Le 1er avril 2000 fut une date historique pour EINSTÜRZENDE NEUBAUTEN, puisqu’elle a marqué les 20 ans d’existence de ce groupe allemand hors du commun, mélangeant rock industriel et musique expérimentale. La sortie d’un nouveau double CD, Silence is Sexy, et une tournée (dont un passage à Paris le 6 juin 2000) n’ont pas encore enterré ces « immeubles neufs effondrés » qui, sur scène, sont aussi à l’aise dans l’utilisation d’instruments « classiques » (guitare, basse, batterie, synthé) que d’objets nettement plus insolites (percussions en plastique et en métal, ponçeuse, instruments à vent en plastique, jet turbine…).

Le mystère de ce groupe ne serait également rien sans la présence charismatique de son chanteur et multi-instrumentiste Blixa BARGELD (guitariste de Nick CAVE depuis ses débuts avec les BAD SEEDS). À ses côtés, nous retrouvons Alexander HACKE à la basse, vu également dans la formation CRIME AND THE CITY SOLUTION fondée par deux ex-BIRTHDAY PARTY ; le fidèle N.U. UNRUH secondé par Rudi MOSER pour les percussions… et le guitariste Jochen ARBEIT, membre du groupe allemand DIE HAUT dont nous gardons en mémoire leur concert au Bataclan en novembre 1993 avec Nick CAVE, Blixa BARGELD, Alexander HACKE et Jeffrey LEE PIERCE du GUN CLUB.

Au début des années 1980, EINSTÜRZENDE NEUBAUTEN développait des sortes d’incantations tribales, où les cris stridents et apocalyptiques de BARGELD se mêlaient aux percussions métalliques, à la basse lourde et à la guitare saturée (Für den Untergang, Kollaps, Bakterien für eure Seele, Zuckendes Fleisch).

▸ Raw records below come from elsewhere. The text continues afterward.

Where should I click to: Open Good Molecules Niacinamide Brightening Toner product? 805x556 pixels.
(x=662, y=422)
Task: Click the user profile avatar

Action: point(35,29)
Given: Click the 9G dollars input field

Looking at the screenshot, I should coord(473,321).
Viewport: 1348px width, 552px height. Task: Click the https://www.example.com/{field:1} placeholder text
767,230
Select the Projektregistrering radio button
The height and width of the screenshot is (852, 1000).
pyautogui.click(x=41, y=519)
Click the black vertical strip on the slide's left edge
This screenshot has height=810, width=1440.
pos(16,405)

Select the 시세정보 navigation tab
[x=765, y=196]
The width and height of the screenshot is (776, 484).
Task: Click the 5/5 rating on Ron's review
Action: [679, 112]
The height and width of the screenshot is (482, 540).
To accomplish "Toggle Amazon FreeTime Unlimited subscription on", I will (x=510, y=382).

Au fil des albums, une maturité se laisse entrevoir avec des titres sophistiqués et plus accessibles (Armenia, Blüme), pour contraster avec cette folie bruitiste, cette « musique de la tension urbaine » rappelant l’ambiance destructrice de KILLING JOKE (1980-83). Sur Silence is Sexy, le groupe montre encore un sens certain pour la mélodie aussi bien que pour des pièces
« rock » à la Nick CAVE (Die Befindlichkeit des Landes, In Circles…) que pour des morceaux aux sonorités électroniques (Newtons Gravitätlichkeit, Zampano).

Musicalement, une sérénité plane sur l’ensemble du premier CD (en particulier sur Sabrina, Silence is Sexy ou Sonnenbarke), amplifiée par la voix « silencieuse » de Blixa et le jeu de basse dominant d’Alexander HACKE. Cette retenue dans la violence sonore disparaît progressivement avec Die Befindlichkeit des Landes, Alles (qui nous replonge dans les années cold-wave) et le puissant Redukt, pour privilégier des atmosphères plus métalliques.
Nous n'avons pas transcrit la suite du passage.